The company's revenue growth is pegged at 30.4 per cent year-on-year (14.3 per cent sequentially) to Rs 7,940 crore. Strong momentum in infrastructure management services is seen driving revenue growth for the company in the quarter. Benefits of rupee depreciation are likely to be offset by the impact of pay rises, in turn seen restricting the Ebitda margin expansion to 160 basis points (to 24.9 per cent) sequentially. The management outlook on growth in the US and software services segment will be watched closely. Also, the number of large deals bagged will be an important indication of medium-term growth.
The company is expected to post strong results, backed by 20 per cent year-on-year growth in revenues, led by higher traffic, growing subscribers and better revenue per subscriber, both in the voice and data segments. In the September quarter, data usage per subscriber is expected to increase from 473 MB to 484 MB. In July and August, it added 1.1 million subscribers. For the September quarter, the company is expected to report average revenue per user (Arpu) of Rs 164, compared to Rs 156 in the year-ago quarter.

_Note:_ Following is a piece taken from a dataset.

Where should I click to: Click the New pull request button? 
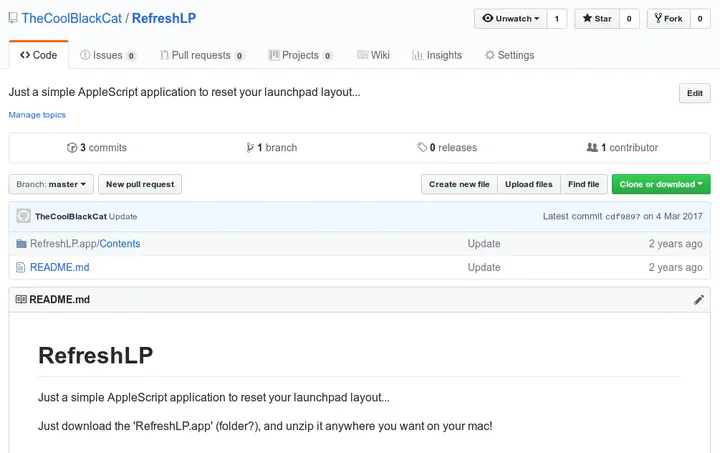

Analysts are expecting the revenue per minute to improve on account of rate increases and reduction in promotional offers. The Street believes these will lead to 76 per cent growth in earnings for the quarter.
The firm is expected to post 32.1 per cent year-on-year (13.4 per cent sequentially) revenue growth to Rs 4,654 crore. Full quarter contribution from the Complex IT acquisition is estimated to add $3 million to revenue. The Ebitda margin is estimated to expand by about 240 basis points sequentially to 23.5 per cent due to rupee depreciation. Fall in revenue from its largest client, BT, is likely to continue. The performance of the non-BT business and its outlook will be keenly watched. Also, large deal wins at Satyam, inorganic strategy and spending budget indications from telecom and manufacturing clients are other key monitorables. Since the stock trades at 10.6 times FY14 estimated earnings, a 20 per cent discount to HCL Technologies, analysts believe there could be further gains.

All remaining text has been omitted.